Industry News
This Week in eLearning: A Midterm Report on Amazon’s Alexa at ASU, How a North Carolina Virtual School Compensates Teachers Based on Student Performance, and an Interview with Dhawal Shah, founder of Class-Central.com
By Henry Kronk
November 22, 2017
Mid-term Report on Arizona State University’s Echo Dot Experiment
As part of an innovative initiative to gather data on how students engage with Alexa and to encourage students to build Alexa skills, Arizona State University (ASU) has partnered with Amazon to put an Echo Dot in every room in the university’s new residence building for engineers. In addition to distributing Echo Dots to ASU students, several faculty members have also developed unique courses integrating the technology. Just two months into the experiment, faculty and administrators at ASU appear to be enthusiastic about the experiment and its impact. [Read more …]
Virtual School Compensates Teachers Based on Student Performance
South Carolina’s Horry County Schools’ virtual program is now offering merit pay to its online teachers based on how many of their students actually complete a course. The system may sound shocking but in fact, it is consistent with a model of education that has been in place in many U.S. states since the 1990s that ties school funding to student performance levels. In this case, of course, the direct impact is not on school budgets but rather an individual teachers’ take-home pay. [Read more …]

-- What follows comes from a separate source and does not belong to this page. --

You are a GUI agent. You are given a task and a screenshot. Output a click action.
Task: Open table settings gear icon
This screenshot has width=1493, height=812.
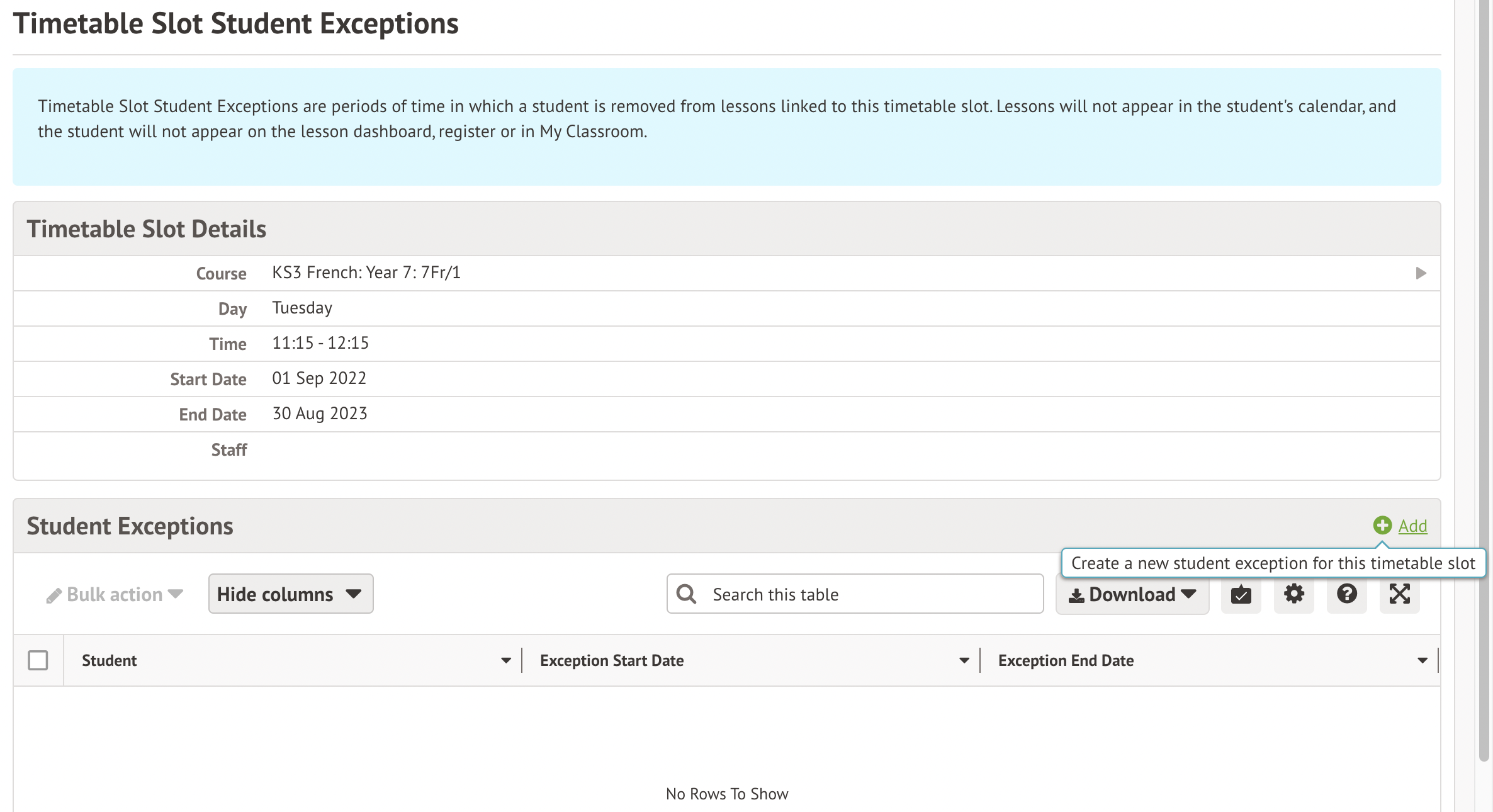coord(1293,594)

Interview with Dhawal Shah, founder of Class-Central.com
Dhawal Shah is the creator of Class-Central.com, the definitive resource of massive online open courses, or MOOCs. He was one of the 160,000 learners who enrolled in former Stanford professor Sebastian Thrun’s artificial intelligence course back in 2011. Since, MOOCs, and the market they have created, have evolved into several new species altogether. I spoke with Shah over the phone to discuss how MOOCs have transformed, what students can take away, what professors can offer, and how they can be improved. Here is that interview now.
Henry Kronk: When you first took Sebastian Thrun’s AI course, 160,000 people eventually signed up for it, there was a lot of talk about MOOCs being the future of education, and there was a lot of hype. How have MOOCs changed since?
Dhawal Shah: Everybody got swept up into the euphoria, courses were enrolling hundreds of thousands of students, and the media started really hyping it up. One thing I’ve learned over the years is it’s very easy to be optimistic when you launch something because you don’t have to get too caught up in business models, you just know that if you get a lot of users, you’ll be able to monetize it. But I think now we’re in a more realistic place. The definition of ‘free’ has changed. Now we need to say partially free, or free to audit. MOOCs that were originally free are no longer free. You get charged for certain features, like certificates, or on Coursera, the assignments are behind a pay wall. And a big thing that has changed is MOOCs have found their audience. Graduates and lifelong learners, people who take these courses for the sake of career benefit. Earlier this year McLennans did a study on Coursera and found that 89% of learners are above the age of 22.